▶ _Required action_: Your job is to set down the stretch of entries that opens with the line containing "Translate (147, 17)" and closes with the line containing "Faire des études en Maïeutique (176, 22)". Keep both end lines, copy each exactly, and add nothing.

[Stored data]
________________

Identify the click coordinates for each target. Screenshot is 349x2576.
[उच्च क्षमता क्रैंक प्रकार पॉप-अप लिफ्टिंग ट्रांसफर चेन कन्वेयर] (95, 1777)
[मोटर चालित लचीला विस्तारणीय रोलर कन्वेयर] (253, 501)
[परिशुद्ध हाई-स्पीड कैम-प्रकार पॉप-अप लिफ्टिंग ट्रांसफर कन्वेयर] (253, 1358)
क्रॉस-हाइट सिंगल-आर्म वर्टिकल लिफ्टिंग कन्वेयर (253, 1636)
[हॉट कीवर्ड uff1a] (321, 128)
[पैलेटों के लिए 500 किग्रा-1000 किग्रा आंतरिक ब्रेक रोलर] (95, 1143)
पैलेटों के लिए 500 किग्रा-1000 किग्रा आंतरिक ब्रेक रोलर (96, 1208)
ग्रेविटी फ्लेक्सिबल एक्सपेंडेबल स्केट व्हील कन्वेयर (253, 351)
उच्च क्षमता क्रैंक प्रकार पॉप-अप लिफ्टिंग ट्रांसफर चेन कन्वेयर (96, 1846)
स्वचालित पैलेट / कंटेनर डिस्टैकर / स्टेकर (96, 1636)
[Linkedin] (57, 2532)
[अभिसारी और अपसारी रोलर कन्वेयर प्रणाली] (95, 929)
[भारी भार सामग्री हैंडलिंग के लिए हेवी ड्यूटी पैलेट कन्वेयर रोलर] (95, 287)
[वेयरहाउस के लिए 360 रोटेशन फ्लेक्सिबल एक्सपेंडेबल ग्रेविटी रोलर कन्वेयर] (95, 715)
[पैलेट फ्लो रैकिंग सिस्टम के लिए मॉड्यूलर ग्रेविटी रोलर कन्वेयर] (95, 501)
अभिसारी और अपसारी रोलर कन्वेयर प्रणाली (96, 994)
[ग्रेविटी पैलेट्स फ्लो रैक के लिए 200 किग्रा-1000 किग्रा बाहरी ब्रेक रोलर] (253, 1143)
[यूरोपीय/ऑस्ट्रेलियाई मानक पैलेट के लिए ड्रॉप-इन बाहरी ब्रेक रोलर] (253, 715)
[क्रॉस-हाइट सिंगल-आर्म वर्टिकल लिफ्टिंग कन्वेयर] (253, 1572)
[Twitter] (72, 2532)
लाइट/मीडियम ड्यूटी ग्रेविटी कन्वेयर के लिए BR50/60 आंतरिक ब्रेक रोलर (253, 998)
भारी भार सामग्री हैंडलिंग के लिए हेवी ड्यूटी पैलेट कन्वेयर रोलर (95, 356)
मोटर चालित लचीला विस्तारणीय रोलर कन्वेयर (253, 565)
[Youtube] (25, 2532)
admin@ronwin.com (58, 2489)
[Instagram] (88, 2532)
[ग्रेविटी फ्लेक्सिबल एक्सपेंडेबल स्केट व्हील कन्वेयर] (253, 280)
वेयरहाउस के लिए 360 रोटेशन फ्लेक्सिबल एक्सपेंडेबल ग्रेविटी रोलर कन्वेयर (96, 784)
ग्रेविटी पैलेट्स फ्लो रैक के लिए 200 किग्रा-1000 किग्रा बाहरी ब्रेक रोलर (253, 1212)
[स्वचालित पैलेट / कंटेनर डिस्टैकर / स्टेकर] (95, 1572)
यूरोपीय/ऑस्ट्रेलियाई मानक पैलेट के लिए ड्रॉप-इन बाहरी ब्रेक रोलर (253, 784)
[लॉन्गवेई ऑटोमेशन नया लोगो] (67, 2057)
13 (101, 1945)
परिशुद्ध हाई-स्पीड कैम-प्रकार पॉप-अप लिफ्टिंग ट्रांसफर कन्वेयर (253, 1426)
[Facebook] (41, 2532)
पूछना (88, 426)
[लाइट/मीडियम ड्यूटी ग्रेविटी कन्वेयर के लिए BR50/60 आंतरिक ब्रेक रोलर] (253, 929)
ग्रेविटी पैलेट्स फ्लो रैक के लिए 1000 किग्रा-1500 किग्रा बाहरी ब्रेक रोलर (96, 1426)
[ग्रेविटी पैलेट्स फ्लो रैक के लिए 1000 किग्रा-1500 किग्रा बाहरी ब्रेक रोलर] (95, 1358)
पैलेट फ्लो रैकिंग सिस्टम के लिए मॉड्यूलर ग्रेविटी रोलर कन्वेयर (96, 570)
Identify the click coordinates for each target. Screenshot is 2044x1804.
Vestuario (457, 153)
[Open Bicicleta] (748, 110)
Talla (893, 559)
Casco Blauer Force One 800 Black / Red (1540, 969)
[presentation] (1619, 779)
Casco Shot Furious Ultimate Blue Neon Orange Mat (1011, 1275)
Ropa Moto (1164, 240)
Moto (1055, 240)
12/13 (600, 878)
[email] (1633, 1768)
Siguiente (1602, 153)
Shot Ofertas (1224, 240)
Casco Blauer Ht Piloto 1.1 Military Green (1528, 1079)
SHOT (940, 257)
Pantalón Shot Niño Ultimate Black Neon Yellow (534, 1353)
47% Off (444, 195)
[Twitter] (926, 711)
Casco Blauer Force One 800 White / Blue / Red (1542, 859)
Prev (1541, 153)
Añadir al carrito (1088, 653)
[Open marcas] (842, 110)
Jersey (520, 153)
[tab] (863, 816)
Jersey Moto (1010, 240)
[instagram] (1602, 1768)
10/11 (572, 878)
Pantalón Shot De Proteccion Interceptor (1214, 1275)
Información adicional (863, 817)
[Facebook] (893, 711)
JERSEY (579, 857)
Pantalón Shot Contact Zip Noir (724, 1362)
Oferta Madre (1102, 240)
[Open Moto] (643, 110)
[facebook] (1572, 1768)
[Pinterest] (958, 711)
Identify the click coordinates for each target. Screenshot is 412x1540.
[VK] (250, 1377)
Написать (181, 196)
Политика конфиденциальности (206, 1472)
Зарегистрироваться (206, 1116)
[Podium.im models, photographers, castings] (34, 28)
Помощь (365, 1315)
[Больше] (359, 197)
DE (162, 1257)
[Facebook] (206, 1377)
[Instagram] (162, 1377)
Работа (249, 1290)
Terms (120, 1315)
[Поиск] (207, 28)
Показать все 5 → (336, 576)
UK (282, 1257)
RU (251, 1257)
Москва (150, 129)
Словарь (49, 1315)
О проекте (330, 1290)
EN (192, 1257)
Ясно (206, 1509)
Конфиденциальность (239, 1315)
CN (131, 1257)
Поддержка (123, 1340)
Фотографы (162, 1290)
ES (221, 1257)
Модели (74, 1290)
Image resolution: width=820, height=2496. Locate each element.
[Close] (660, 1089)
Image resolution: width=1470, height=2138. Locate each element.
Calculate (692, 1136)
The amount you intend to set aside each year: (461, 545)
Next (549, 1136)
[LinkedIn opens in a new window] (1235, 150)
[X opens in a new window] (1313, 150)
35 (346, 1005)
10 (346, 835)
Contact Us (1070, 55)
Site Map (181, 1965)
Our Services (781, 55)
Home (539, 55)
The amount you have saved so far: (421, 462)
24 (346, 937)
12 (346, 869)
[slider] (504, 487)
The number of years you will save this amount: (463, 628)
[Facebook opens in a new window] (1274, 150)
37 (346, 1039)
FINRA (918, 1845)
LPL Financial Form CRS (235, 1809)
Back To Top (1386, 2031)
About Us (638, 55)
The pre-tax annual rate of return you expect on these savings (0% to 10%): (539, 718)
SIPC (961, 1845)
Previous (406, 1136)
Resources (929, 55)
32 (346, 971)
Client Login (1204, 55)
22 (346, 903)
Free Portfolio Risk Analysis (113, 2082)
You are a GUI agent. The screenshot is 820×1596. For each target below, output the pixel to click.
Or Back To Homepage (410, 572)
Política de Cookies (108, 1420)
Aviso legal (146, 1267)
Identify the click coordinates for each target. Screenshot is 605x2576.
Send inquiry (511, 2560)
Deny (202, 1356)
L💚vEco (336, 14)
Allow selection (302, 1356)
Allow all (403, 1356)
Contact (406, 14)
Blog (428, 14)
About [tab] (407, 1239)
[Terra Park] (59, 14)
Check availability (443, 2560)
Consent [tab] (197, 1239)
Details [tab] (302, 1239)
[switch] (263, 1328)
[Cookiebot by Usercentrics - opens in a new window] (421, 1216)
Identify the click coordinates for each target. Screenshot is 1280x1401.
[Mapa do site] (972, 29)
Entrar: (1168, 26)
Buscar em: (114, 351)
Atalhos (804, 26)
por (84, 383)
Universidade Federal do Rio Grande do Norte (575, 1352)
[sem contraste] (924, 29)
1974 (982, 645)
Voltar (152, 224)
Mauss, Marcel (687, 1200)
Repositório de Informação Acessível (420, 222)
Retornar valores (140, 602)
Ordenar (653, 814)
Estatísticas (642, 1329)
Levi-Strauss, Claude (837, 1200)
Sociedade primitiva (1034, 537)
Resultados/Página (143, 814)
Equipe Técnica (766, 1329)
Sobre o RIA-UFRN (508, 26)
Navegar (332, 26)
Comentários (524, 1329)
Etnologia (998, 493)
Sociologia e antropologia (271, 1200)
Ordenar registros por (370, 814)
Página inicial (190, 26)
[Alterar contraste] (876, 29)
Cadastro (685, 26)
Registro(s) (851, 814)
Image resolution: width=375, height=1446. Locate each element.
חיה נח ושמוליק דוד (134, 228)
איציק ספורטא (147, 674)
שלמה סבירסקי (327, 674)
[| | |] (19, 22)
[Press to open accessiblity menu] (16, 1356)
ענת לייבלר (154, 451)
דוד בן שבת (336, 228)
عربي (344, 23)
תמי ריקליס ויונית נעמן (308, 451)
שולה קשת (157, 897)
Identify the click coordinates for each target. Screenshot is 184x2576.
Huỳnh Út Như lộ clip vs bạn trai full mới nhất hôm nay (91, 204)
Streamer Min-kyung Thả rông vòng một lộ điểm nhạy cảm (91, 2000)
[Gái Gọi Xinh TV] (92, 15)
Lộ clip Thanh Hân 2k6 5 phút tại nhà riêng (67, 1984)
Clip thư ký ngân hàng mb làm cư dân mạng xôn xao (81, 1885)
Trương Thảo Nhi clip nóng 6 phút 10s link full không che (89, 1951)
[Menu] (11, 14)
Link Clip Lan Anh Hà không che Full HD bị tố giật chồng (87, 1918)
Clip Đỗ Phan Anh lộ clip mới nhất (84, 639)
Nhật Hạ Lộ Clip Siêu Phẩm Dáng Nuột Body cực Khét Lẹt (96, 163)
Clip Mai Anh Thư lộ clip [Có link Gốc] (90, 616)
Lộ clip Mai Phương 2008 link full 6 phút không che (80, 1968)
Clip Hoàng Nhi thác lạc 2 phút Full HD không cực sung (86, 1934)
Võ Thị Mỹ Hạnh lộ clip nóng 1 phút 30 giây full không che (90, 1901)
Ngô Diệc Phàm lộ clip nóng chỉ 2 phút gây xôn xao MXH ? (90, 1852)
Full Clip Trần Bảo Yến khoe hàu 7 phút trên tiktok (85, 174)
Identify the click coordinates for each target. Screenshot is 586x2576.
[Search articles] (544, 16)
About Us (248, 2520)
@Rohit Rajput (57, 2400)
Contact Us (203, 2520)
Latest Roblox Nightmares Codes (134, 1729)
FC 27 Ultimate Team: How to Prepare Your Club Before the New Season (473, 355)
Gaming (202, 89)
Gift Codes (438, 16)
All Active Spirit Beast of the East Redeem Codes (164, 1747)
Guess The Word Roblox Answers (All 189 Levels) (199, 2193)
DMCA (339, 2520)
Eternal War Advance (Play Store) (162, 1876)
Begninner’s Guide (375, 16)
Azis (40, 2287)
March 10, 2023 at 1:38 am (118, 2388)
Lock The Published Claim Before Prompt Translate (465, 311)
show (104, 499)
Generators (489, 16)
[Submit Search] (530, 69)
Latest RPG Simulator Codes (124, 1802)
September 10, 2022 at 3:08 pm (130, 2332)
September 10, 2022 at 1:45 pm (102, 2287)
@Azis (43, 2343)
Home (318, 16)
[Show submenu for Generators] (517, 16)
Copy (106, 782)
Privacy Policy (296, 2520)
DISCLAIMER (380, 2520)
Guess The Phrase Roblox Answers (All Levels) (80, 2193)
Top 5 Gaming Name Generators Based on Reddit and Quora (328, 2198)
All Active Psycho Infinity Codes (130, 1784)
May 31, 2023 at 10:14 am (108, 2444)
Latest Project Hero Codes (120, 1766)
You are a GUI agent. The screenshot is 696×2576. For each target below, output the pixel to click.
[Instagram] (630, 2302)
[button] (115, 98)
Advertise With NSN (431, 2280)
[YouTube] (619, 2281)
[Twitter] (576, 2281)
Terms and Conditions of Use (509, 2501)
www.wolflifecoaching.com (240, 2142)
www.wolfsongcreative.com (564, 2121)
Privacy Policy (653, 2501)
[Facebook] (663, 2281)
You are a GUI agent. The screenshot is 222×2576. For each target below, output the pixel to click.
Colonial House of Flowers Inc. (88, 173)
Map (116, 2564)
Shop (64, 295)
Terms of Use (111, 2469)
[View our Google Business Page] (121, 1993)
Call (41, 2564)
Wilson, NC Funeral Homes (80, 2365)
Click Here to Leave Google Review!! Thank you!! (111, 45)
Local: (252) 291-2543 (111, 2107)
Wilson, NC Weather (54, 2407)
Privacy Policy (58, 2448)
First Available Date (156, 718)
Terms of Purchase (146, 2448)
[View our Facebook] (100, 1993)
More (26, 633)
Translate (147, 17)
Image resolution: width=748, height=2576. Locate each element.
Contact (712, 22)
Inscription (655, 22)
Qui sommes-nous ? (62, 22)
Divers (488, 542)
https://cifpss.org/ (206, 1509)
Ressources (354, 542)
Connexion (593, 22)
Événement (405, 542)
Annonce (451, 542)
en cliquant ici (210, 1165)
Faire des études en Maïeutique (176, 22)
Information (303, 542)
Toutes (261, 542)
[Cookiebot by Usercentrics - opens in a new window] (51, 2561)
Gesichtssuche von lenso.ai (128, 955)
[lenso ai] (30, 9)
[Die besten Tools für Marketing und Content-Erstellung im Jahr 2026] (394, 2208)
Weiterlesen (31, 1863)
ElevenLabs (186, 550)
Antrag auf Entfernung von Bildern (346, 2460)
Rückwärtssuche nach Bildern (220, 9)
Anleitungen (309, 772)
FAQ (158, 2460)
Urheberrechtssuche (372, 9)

________________

▶ _Answer box_:
Translate (147, 17)
Image resolution: width=748, height=2576. Locate each element.
Contact (712, 22)
Inscription (655, 22)
Qui sommes-nous ? (62, 22)
Divers (488, 542)
https://cifpss.org/ (206, 1509)
Ressources (354, 542)
Connexion (593, 22)
Événement (405, 542)
Annonce (451, 542)
en cliquant ici (210, 1165)
Faire des études en Maïeutique (176, 22)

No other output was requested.